Scripture teaches us that engaging in any sexual relationship implies a commitment. Paul says in 1 Corinthians 6 that if you lie with a prostitute the two of you become “one flesh”. Proverbs teaches that casual sexual activity leads to the soul’s destruction, because it is the practice of consciously separating your body from your soul. When you contemplate a man or a woman in terms of their sexual potential, you are trying to separate their bodies from their souls, licking off the frosting and throwing the rest away.

Marriage is about wholeness: a whole self, speaking a whole word, for a whole life. The promise that makes a marriage starts from within, from your own integrity, from your own ability to speak with one voice in all your parts. The promise that makes a marriage is made in word and deed, in body and soul. The promise that makes a marriage is the promise that reflects and is rooted in and grows toward the wholeness and unchangeableness of God.

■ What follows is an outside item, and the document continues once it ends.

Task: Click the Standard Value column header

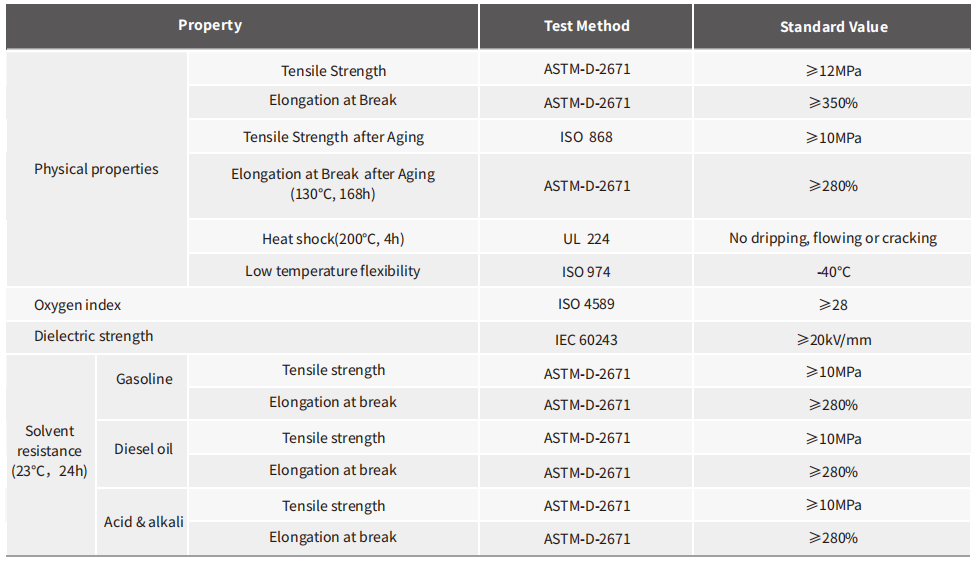Action: point(832,26)
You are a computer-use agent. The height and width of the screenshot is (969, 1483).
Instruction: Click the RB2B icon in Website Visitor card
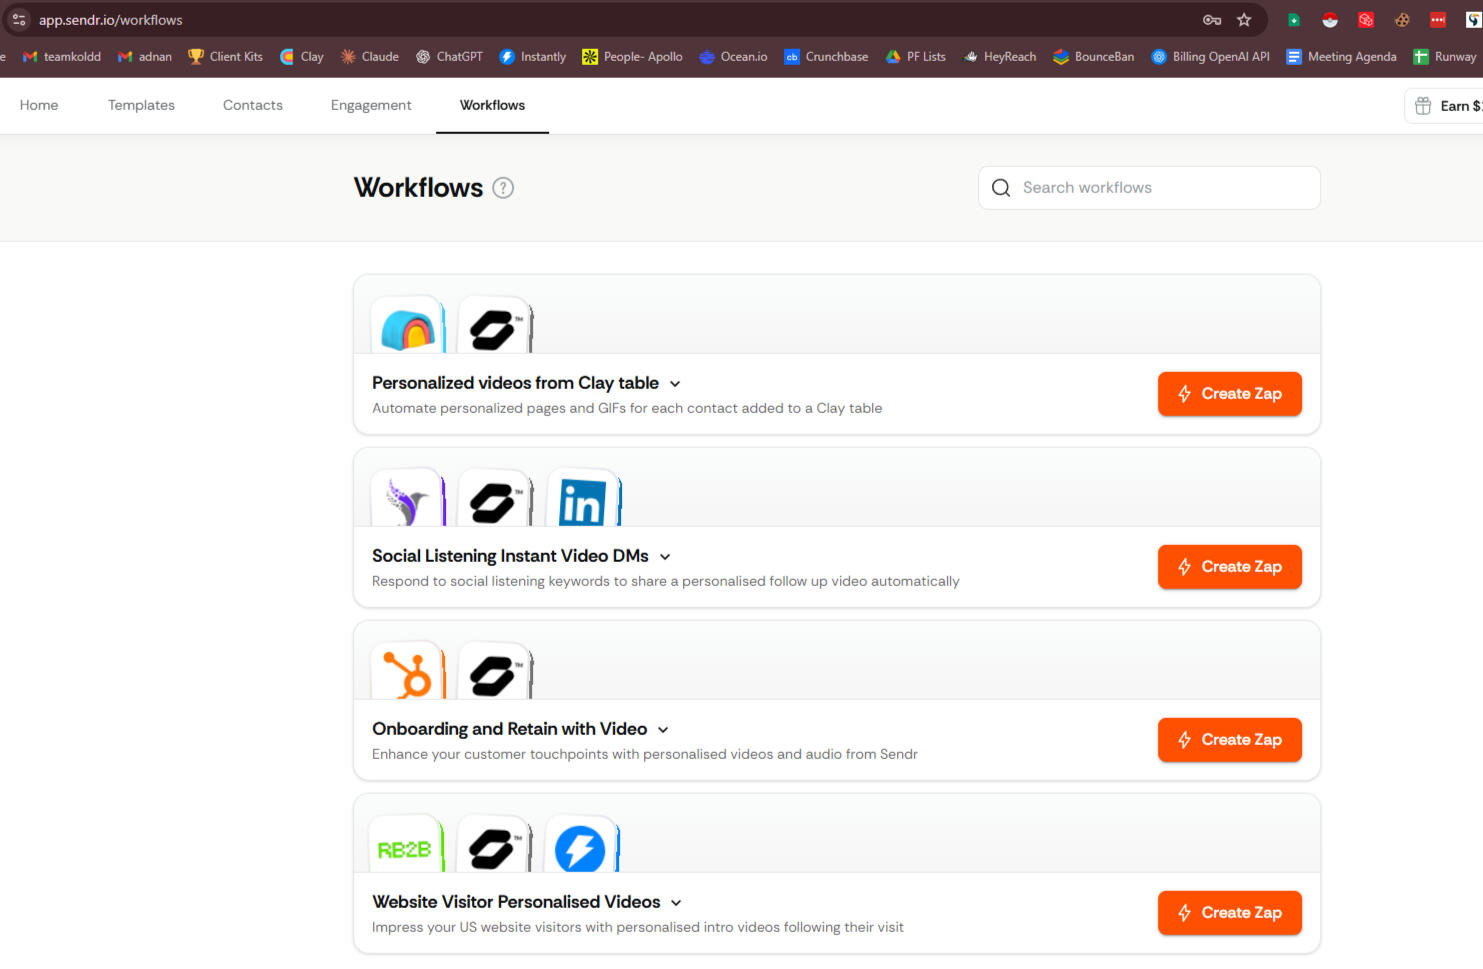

The promise that makes a marriage starts from within. It grows to maturity between a couple, often with difficulty, and painful growth, and sharp edges and wounds and silences, but also with courage and honesty and a stubborn loyalty that is willing to see beyond the other person’s flaws to the promises of God. The promise that makes a marriage begins on the inside, grows in interaction with the other, but is fulfilled by God alone. God’s is the gift, God’s is the promise, and God’s is the completion. It is God’s promise, God’s word, that marriage keeps. Don’t break it.